Requirement | Exact copies of all the entries below are expected in the answer.

Available data |
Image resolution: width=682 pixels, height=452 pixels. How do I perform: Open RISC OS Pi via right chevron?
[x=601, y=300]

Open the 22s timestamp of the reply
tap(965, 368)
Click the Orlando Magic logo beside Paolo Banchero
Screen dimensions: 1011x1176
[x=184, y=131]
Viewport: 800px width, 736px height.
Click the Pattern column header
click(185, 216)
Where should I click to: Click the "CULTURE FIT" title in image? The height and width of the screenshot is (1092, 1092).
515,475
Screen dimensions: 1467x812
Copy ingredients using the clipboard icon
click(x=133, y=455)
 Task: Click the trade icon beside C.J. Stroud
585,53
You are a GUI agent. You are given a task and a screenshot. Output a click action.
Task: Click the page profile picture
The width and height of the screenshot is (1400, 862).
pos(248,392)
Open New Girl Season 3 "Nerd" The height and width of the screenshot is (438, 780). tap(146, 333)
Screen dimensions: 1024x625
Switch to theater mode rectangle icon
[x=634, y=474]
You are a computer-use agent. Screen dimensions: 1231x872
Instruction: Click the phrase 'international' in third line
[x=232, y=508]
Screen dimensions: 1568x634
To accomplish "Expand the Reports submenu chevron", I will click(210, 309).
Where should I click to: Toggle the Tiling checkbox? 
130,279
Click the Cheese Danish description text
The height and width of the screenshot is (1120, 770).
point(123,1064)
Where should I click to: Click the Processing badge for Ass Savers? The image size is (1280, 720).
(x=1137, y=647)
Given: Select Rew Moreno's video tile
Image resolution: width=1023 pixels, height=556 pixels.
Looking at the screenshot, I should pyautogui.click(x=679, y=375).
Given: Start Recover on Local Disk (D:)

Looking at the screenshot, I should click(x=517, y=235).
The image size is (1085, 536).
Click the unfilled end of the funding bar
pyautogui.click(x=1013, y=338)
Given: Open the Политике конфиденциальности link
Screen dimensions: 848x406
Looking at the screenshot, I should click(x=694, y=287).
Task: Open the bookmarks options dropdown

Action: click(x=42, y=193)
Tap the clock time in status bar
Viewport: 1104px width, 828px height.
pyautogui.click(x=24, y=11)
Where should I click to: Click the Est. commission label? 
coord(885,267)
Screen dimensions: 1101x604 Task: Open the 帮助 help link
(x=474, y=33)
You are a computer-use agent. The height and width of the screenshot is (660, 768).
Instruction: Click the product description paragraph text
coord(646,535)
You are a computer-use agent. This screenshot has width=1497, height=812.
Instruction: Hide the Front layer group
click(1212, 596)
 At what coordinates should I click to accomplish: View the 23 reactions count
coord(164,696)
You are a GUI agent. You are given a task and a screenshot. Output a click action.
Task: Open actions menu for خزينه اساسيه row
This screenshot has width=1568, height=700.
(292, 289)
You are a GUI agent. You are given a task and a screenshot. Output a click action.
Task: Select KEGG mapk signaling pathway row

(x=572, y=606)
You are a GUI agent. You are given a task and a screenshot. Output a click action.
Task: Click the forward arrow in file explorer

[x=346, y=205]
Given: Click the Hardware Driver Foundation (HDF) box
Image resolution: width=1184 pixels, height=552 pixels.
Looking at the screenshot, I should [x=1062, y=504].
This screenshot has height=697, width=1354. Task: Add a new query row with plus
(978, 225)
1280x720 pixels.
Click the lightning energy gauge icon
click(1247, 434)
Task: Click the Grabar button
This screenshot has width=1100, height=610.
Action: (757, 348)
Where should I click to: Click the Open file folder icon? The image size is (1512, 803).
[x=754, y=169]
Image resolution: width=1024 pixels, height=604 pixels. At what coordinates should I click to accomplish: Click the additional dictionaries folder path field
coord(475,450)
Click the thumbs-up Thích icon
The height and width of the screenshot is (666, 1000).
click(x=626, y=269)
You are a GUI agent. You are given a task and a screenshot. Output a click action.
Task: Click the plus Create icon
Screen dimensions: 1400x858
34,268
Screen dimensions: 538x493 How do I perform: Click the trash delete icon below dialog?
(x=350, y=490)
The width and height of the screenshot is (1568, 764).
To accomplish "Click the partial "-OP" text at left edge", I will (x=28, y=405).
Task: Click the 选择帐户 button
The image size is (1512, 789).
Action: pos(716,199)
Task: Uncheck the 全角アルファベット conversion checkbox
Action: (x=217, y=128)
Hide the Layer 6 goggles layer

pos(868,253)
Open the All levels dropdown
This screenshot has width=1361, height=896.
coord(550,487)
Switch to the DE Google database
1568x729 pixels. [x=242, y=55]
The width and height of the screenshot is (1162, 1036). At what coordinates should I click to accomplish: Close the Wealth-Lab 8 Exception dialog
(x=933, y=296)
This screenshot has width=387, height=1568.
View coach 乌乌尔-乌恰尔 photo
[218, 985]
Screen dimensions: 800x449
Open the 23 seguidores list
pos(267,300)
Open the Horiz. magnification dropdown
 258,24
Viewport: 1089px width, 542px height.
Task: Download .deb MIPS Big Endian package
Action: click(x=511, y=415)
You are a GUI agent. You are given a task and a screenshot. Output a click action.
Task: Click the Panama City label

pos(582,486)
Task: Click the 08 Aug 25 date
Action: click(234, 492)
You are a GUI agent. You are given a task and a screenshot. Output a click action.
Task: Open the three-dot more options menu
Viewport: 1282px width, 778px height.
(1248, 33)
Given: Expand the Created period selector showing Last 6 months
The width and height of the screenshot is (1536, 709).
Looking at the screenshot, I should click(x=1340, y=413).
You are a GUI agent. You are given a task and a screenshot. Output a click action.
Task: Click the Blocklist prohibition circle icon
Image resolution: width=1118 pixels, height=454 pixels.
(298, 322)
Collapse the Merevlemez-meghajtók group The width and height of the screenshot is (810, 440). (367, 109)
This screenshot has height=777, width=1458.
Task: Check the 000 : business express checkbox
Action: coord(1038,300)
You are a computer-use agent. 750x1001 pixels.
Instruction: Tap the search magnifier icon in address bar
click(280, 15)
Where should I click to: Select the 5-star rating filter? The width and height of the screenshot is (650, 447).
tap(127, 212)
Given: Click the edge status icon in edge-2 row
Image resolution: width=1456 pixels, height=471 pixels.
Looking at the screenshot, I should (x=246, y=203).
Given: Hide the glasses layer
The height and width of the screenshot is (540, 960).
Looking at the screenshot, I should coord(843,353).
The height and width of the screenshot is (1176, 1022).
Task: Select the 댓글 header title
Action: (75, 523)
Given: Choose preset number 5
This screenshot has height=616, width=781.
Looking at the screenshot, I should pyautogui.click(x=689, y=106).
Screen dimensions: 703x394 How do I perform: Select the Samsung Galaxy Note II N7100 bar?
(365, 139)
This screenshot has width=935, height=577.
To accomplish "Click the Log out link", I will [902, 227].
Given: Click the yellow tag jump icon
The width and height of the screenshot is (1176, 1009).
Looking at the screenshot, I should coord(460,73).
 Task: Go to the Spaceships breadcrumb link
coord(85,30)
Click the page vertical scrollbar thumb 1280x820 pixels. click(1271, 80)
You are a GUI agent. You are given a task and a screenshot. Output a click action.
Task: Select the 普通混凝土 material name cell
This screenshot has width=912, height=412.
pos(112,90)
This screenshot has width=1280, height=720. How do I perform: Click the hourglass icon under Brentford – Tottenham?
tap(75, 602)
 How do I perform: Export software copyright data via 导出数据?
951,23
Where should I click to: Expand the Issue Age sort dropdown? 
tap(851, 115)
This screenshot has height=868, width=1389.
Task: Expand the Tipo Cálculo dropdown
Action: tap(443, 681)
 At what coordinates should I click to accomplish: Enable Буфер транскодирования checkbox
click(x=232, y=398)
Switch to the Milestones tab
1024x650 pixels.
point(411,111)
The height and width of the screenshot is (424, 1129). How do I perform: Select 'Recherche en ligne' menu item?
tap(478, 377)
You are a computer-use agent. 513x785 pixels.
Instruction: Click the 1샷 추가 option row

Reply to the task |
Image resolution: width=682 pixels, height=452 pixels. How do I perform: Open RISC OS Pi via right chevron?
[x=601, y=300]

Open the 22s timestamp of the reply
tap(965, 368)
Click the Orlando Magic logo beside Paolo Banchero
Screen dimensions: 1011x1176
[x=184, y=131]
Viewport: 800px width, 736px height.
Click the Pattern column header
click(185, 216)
Where should I click to: Click the "CULTURE FIT" title in image? The height and width of the screenshot is (1092, 1092).
515,475
Screen dimensions: 1467x812
Copy ingredients using the clipboard icon
click(x=133, y=455)
 Task: Click the trade icon beside C.J. Stroud
585,53
You are a GUI agent. You are given a task and a screenshot. Output a click action.
Task: Click the page profile picture
The width and height of the screenshot is (1400, 862).
pos(248,392)
Open New Girl Season 3 "Nerd" The height and width of the screenshot is (438, 780). tap(146, 333)
Screen dimensions: 1024x625
Switch to theater mode rectangle icon
[x=634, y=474]
You are a computer-use agent. Screen dimensions: 1231x872
Instruction: Click the phrase 'international' in third line
[x=232, y=508]
Screen dimensions: 1568x634
To accomplish "Expand the Reports submenu chevron", I will click(210, 309).
Where should I click to: Toggle the Tiling checkbox? 
130,279
Click the Cheese Danish description text
The height and width of the screenshot is (1120, 770).
point(123,1064)
Where should I click to: Click the Processing badge for Ass Savers? The image size is (1280, 720).
(x=1137, y=647)
Given: Select Rew Moreno's video tile
Image resolution: width=1023 pixels, height=556 pixels.
Looking at the screenshot, I should pyautogui.click(x=679, y=375).
Given: Start Recover on Local Disk (D:)

Looking at the screenshot, I should click(x=517, y=235).
The image size is (1085, 536).
Click the unfilled end of the funding bar
pyautogui.click(x=1013, y=338)
Given: Open the Политике конфиденциальности link
Screen dimensions: 848x406
Looking at the screenshot, I should click(x=694, y=287).
Task: Open the bookmarks options dropdown

Action: click(x=42, y=193)
Tap the clock time in status bar
Viewport: 1104px width, 828px height.
pyautogui.click(x=24, y=11)
Where should I click to: Click the Est. commission label? 
coord(885,267)
Screen dimensions: 1101x604 Task: Open the 帮助 help link
(x=474, y=33)
You are a computer-use agent. The height and width of the screenshot is (660, 768).
Instruction: Click the product description paragraph text
coord(646,535)
You are a computer-use agent. This screenshot has width=1497, height=812.
Instruction: Hide the Front layer group
click(1212, 596)
 At what coordinates should I click to accomplish: View the 23 reactions count
coord(164,696)
You are a GUI agent. You are given a task and a screenshot. Output a click action.
Task: Open actions menu for خزينه اساسيه row
This screenshot has width=1568, height=700.
(292, 289)
You are a GUI agent. You are given a task and a screenshot. Output a click action.
Task: Select KEGG mapk signaling pathway row

(x=572, y=606)
You are a GUI agent. You are given a task and a screenshot. Output a click action.
Task: Click the forward arrow in file explorer

[x=346, y=205]
Given: Click the Hardware Driver Foundation (HDF) box
Image resolution: width=1184 pixels, height=552 pixels.
Looking at the screenshot, I should [x=1062, y=504].
This screenshot has height=697, width=1354. Task: Add a new query row with plus
(978, 225)
1280x720 pixels.
Click the lightning energy gauge icon
click(1247, 434)
Task: Click the Grabar button
This screenshot has width=1100, height=610.
Action: (757, 348)
Where should I click to: Click the Open file folder icon? The image size is (1512, 803).
[x=754, y=169]
Image resolution: width=1024 pixels, height=604 pixels. At what coordinates should I click to accomplish: Click the additional dictionaries folder path field
coord(475,450)
Click the thumbs-up Thích icon
The height and width of the screenshot is (666, 1000).
click(x=626, y=269)
You are a GUI agent. You are given a task and a screenshot. Output a click action.
Task: Click the plus Create icon
Screen dimensions: 1400x858
34,268
Screen dimensions: 538x493 How do I perform: Click the trash delete icon below dialog?
(x=350, y=490)
The width and height of the screenshot is (1568, 764).
To accomplish "Click the partial "-OP" text at left edge", I will (x=28, y=405).
Task: Click the 选择帐户 button
The image size is (1512, 789).
Action: pos(716,199)
Task: Uncheck the 全角アルファベット conversion checkbox
Action: (x=217, y=128)
Hide the Layer 6 goggles layer

pos(868,253)
Open the All levels dropdown
This screenshot has width=1361, height=896.
coord(550,487)
Switch to the DE Google database
1568x729 pixels. [x=242, y=55]
The width and height of the screenshot is (1162, 1036). At what coordinates should I click to accomplish: Close the Wealth-Lab 8 Exception dialog
(x=933, y=296)
This screenshot has width=387, height=1568.
View coach 乌乌尔-乌恰尔 photo
[218, 985]
Screen dimensions: 800x449
Open the 23 seguidores list
pos(267,300)
Open the Horiz. magnification dropdown
 258,24
Viewport: 1089px width, 542px height.
Task: Download .deb MIPS Big Endian package
Action: click(x=511, y=415)
You are a GUI agent. You are given a task and a screenshot. Output a click action.
Task: Click the Panama City label

pos(582,486)
Task: Click the 08 Aug 25 date
Action: click(234, 492)
You are a GUI agent. You are given a task and a screenshot. Output a click action.
Task: Open the three-dot more options menu
Viewport: 1282px width, 778px height.
(1248, 33)
Given: Expand the Created period selector showing Last 6 months
The width and height of the screenshot is (1536, 709).
Looking at the screenshot, I should click(x=1340, y=413).
You are a GUI agent. You are given a task and a screenshot. Output a click action.
Task: Click the Blocklist prohibition circle icon
Image resolution: width=1118 pixels, height=454 pixels.
(298, 322)
Collapse the Merevlemez-meghajtók group The width and height of the screenshot is (810, 440). (367, 109)
This screenshot has height=777, width=1458.
Task: Check the 000 : business express checkbox
Action: coord(1038,300)
You are a computer-use agent. 750x1001 pixels.
Instruction: Tap the search magnifier icon in address bar
click(280, 15)
Where should I click to: Select the 5-star rating filter? The width and height of the screenshot is (650, 447).
tap(127, 212)
Given: Click the edge status icon in edge-2 row
Image resolution: width=1456 pixels, height=471 pixels.
Looking at the screenshot, I should (x=246, y=203).
Given: Hide the glasses layer
The height and width of the screenshot is (540, 960).
Looking at the screenshot, I should coord(843,353).
The height and width of the screenshot is (1176, 1022).
Task: Select the 댓글 header title
Action: (75, 523)
Given: Choose preset number 5
This screenshot has height=616, width=781.
Looking at the screenshot, I should pyautogui.click(x=689, y=106).
Screen dimensions: 703x394 How do I perform: Select the Samsung Galaxy Note II N7100 bar?
(365, 139)
This screenshot has width=935, height=577.
To accomplish "Click the Log out link", I will [902, 227].
Given: Click the yellow tag jump icon
The width and height of the screenshot is (1176, 1009).
Looking at the screenshot, I should coord(460,73).
 Task: Go to the Spaceships breadcrumb link
coord(85,30)
Click the page vertical scrollbar thumb 1280x820 pixels. click(1271, 80)
You are a GUI agent. You are given a task and a screenshot. Output a click action.
Task: Select the 普通混凝土 material name cell
This screenshot has width=912, height=412.
pos(112,90)
This screenshot has width=1280, height=720. How do I perform: Click the hourglass icon under Brentford – Tottenham?
tap(75, 602)
 How do I perform: Export software copyright data via 导出数据?
951,23
Where should I click to: Expand the Issue Age sort dropdown? 
tap(851, 115)
This screenshot has height=868, width=1389.
Task: Expand the Tipo Cálculo dropdown
Action: tap(443, 681)
 At what coordinates should I click to accomplish: Enable Буфер транскодирования checkbox
click(x=232, y=398)
Switch to the Milestones tab
1024x650 pixels.
point(411,111)
The height and width of the screenshot is (424, 1129). How do I perform: Select 'Recherche en ligne' menu item?
tap(478, 377)
You are a computer-use agent. 513x785 pixels.
Instruction: Click the 1샷 추가 option row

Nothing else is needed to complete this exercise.